Gandolfini non manca mai, in ogni risposta, di dimostrare quell’onestà intellettuale che lo rende un uomo di poche pretese. Eppure un “desiderio”, oltre al lieto fine, lo ha: una parola di «chiarezza da parte della Chiesa, una spinta». Qualcosa, insomma, che funga da artiglieria per vincerla questa battaglia. E Lorenzetto, che lo ha capito bene, lo pungola in più occasioni. Come quando gli ricorda come il Papa avesse telefonato a Emma Bonino («che negli anni Settanta svuotava uteri con una pompa per bicicletta, smaltiva i feti smembrati in un barattolo vuoto di marmellata e questo le sembrava “un buon motivo per farsi quattro risate” insieme alle sventurate che aveva appena aiutato ad abortire con tale metodo»), e a lui no. Poi, però, lo consola, «come sostiene un mio amico prete, innamorato di Francesco, un pontefice venuto dalla fine del mondo non può che dire cose dell’altro mondo». O almeno ci prova.

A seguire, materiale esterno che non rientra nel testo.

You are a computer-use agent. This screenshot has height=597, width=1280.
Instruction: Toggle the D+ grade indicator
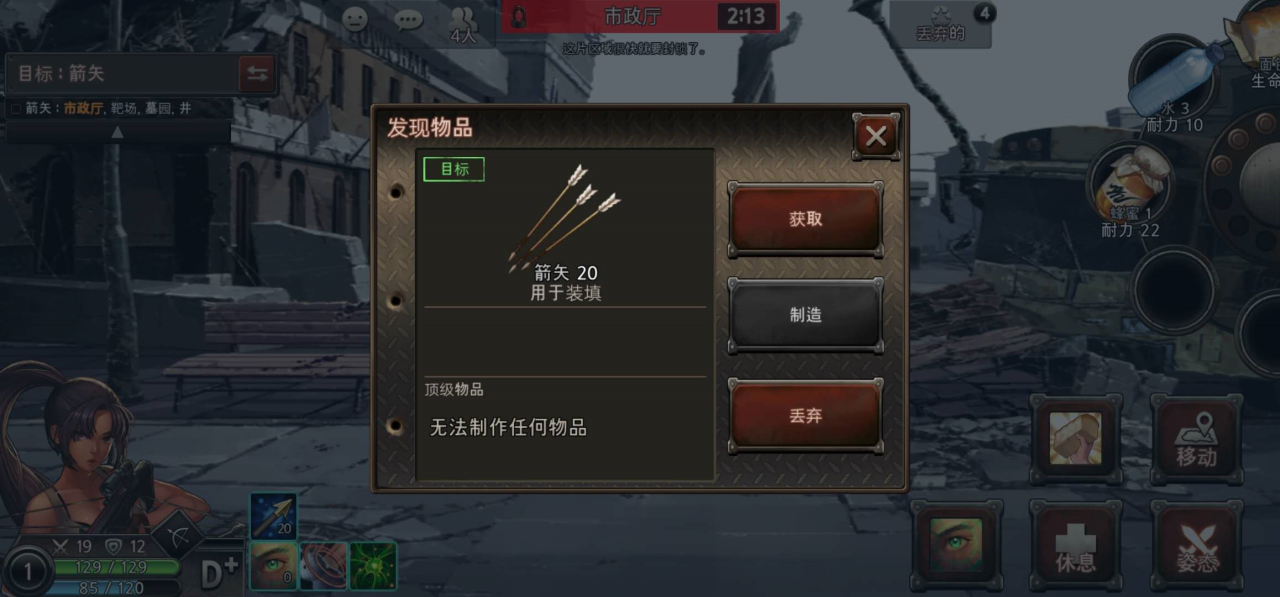coord(219,573)
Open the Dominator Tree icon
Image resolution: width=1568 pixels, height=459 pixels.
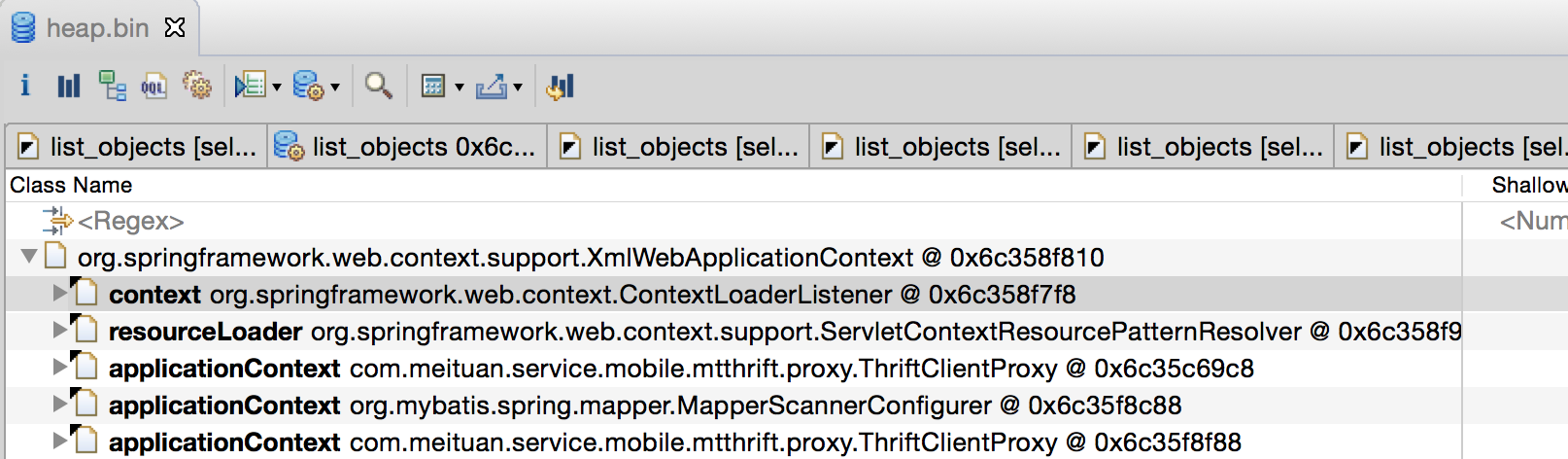pyautogui.click(x=112, y=86)
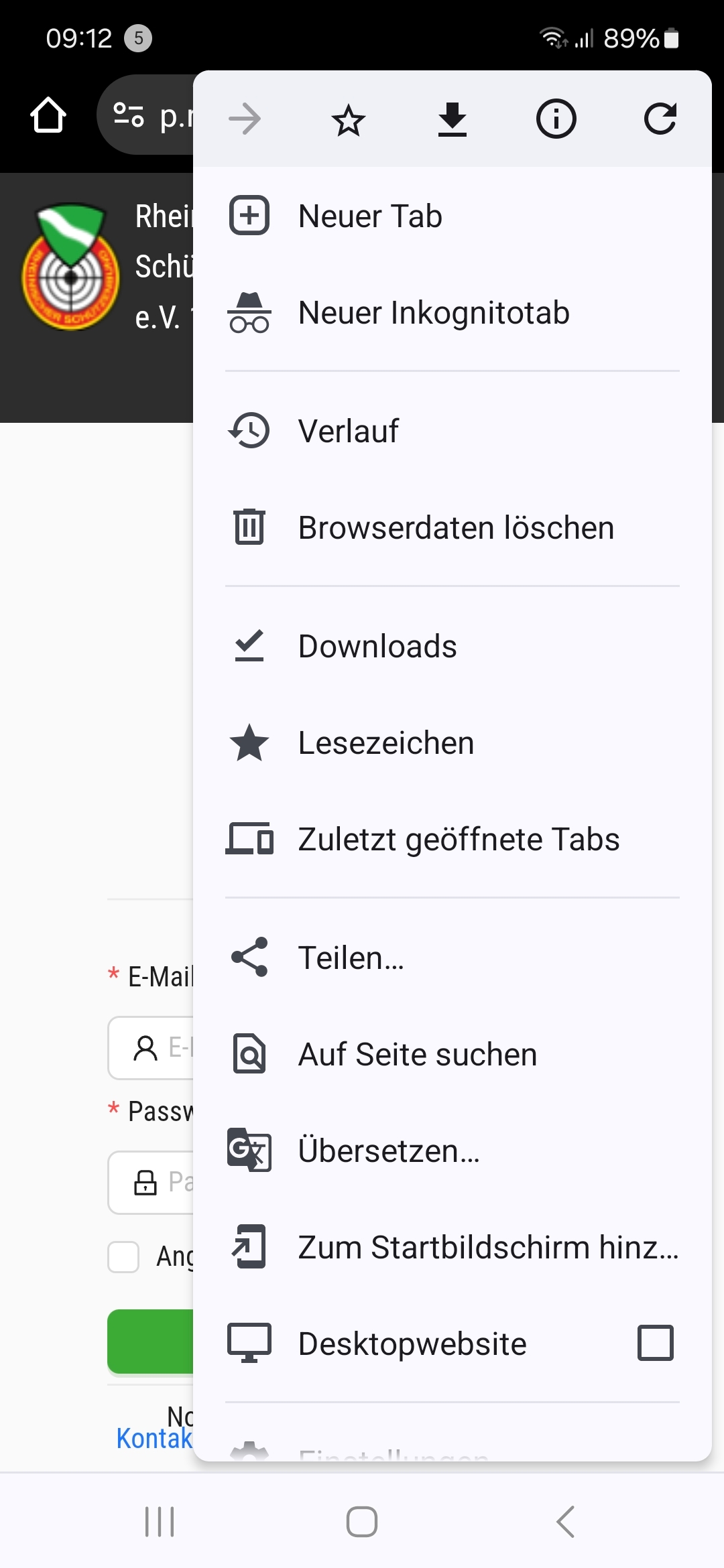724x1568 pixels.
Task: Open Lesezeichen bookmarks
Action: (x=452, y=743)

Il mestiere di fare domande presenta più insidie di quel che si pensi. E spesso le domande si finisce per farle anche un po’ a se stessi. Come a ricordarsi perché si stanno impiegando tante energie per qualcosa che il mondo reputa folle, sterile. Allora quando il più bravo intervistatore d’Italia domanda a Gandolfini perché «non ha continuato ad aprire scatole craniche invece di rompere le scatole a Renzi», nella risposta, forse (!), ha trovato quello che cercava anche per se: «Gesù ha comandato: “Andate e ammaestrate tutte le nazioni”. Non ha detto: statevene rinchiusi in casa vostra o in sala operatoria. E neppure: andate e costruite ponti, la famosa frase che oggi va tanto di moda. Ma poi quali sarebbero i ponti da gettare? Ci sono già, e belli larghi, mi pare. […] Il mio compito è innanzitutto quello di far crollare i ponti minati».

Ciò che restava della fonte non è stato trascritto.